Yeah, that's a lost tech. We still use the same decades, even century old, frameworks
They're not perfect. But they are unchangeable. We no longer have the skills to adapt them to modern technology. Improvements are incremental, despite decades of effort you still can't reliably run a system on something like RISK.
I find Claude Sonnet 4.5 to be good up to 800 lines at a chunk. If you structure your project into 800ish line chunks with well defined interfaces you can get 8 to 10 chunks working cooperatively pretty easily. Beyond about 2000 lines in a chunk, if it's not well defined, yeah - the hallucinations start to become seriously problematic.
The new Opus 4.5 may have a higher complexity limit, I haven't really worked with it enough to characterize... I do find Opus 4.5 to get much slower than Sonnet 4.5 was for similar problems.
Okay, but if it's writing 800 lines at once, it's making design choices.

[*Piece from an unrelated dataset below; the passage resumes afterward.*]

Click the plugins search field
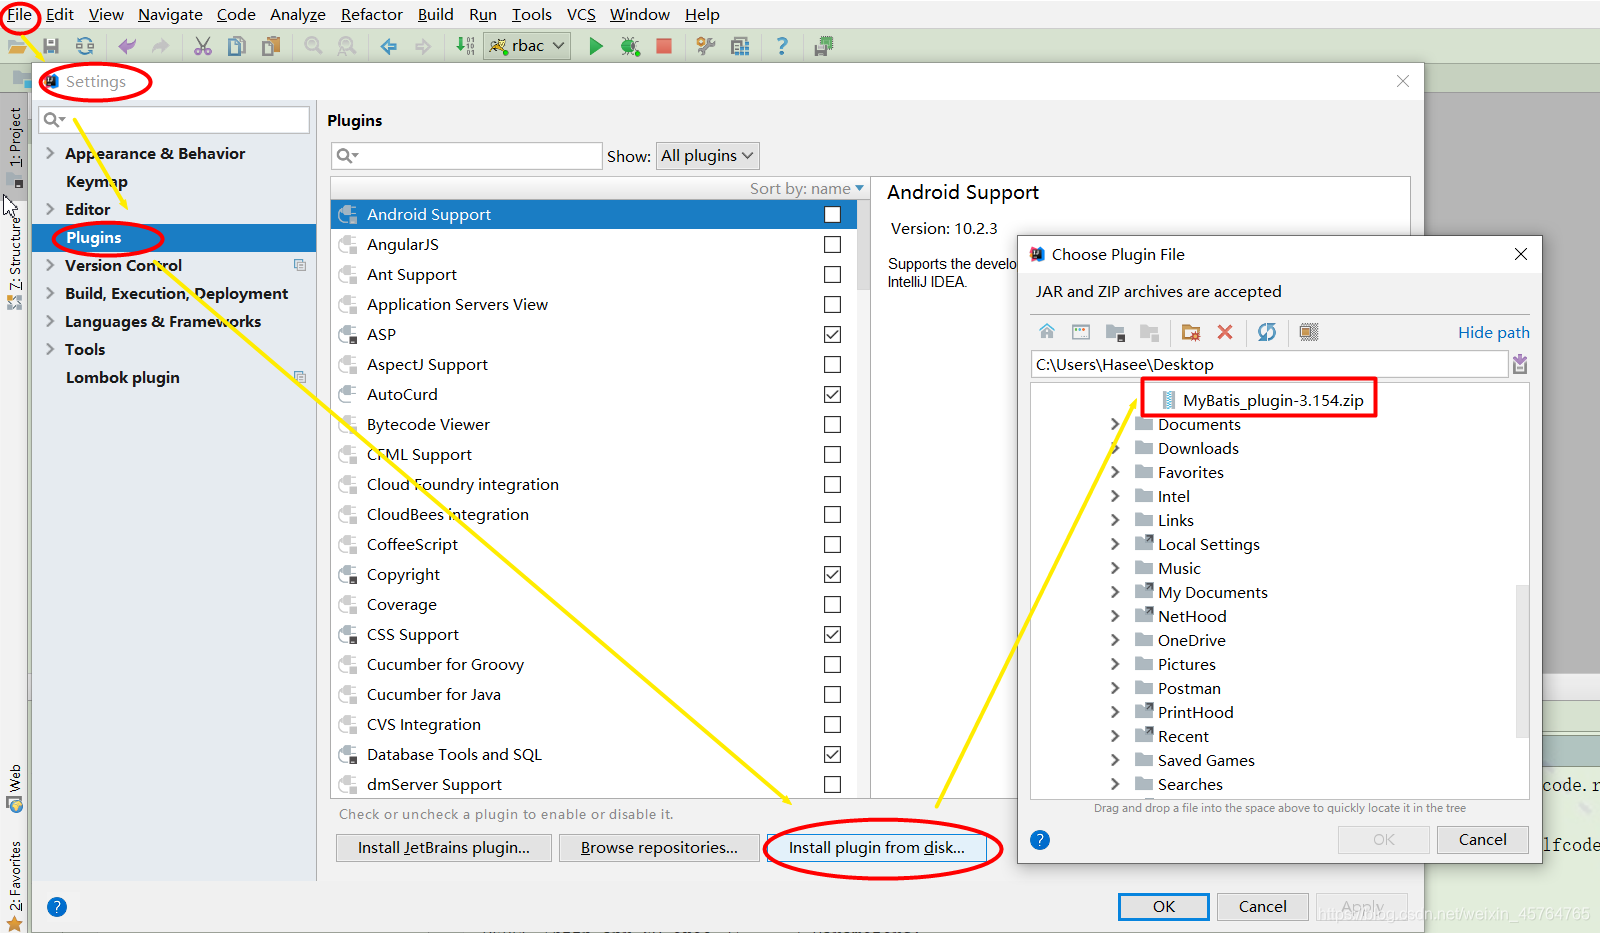Viewport: 1600px width, 933px height. [x=465, y=155]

Which is all well and good for a one off, but it will make those choices, make them a different way each time, and it will name everything in a very generic or very eccentric way
The AI can't remember how it did it, or how it does things. You can do a lot... Even stuff that hasn't entered commercial products like vectorized data stores to catalog and remind the LLM of key details when appropriate
2000 lines is nothing. My main project is well over a million lines, and the original author and I have to meet up to discuss how things flow through the system before changing it to meet the latest needs
But we can and do it to meet the needs of the customer, with high stakes, because we wrote it. These days we use AI to do grunt work, we have junior devs who do smaller tweaks.
If an AI is writing code a thousand lines at a time, no one knows how it works. The AI sure as hell doesn't. If it's 200 lines at a time, maybe we don't know details, but the decisions and the flow were decided by a person who understands the full picture
I’ve made full-ass changes on existing codebases with Claude
It’s a skill you can learn, pretty close to how you’d work with actual humans
That has been my experience as well. It's like working with humans who have extremely fast splinter skills, things they can rip through in 10 minutes that might take you days, weeks even. But then it also takes 5-10 minutes to do some things that you might accomplish in 20 seconds. And, like people, it's not 100% reliable or accurate, so you need to use all those same processes we have developed to help people catch their mistakes.
What full ass changes have you made that can't be done better with a refactoring tool?
I believe Claude will accept the task. I've been fixing edge cases in a vibe colleague's full-ass change all month. Would have taken less time to just do it right the first time.
I just did three tasks purely with Claude - at work.
All were pretty much me pasting the Linear ticket to Claude and hitting go. One got some improvement ideas on the PR so I said “implement the comments from PR 420” and so it did.
These were all on a codebase I haven’t seen before.
The magic sauce is that I’ve been doing this for a quarter century and I’m pretty good at reading code and I know if something smells like shit code or not. I’m not just YOLOing the commits to a PR without reading first, but I save a ton of time when I don’t need to do the grunt work of passing a variable through 10 layers of enterprise code.
True that LLMs will accept almost any task, whether they should or not. True that their solutions aren't 100% perfect every time. Whether it's faster to use them or not I think depends a lot on what's being done, and what alternative set of developers you're comparing them with.
What I have seen across the past year is that the number of cases where LLM based coding tools are faster than traditional developers has been increasing, rather dramatically. I called them near useless this time last year.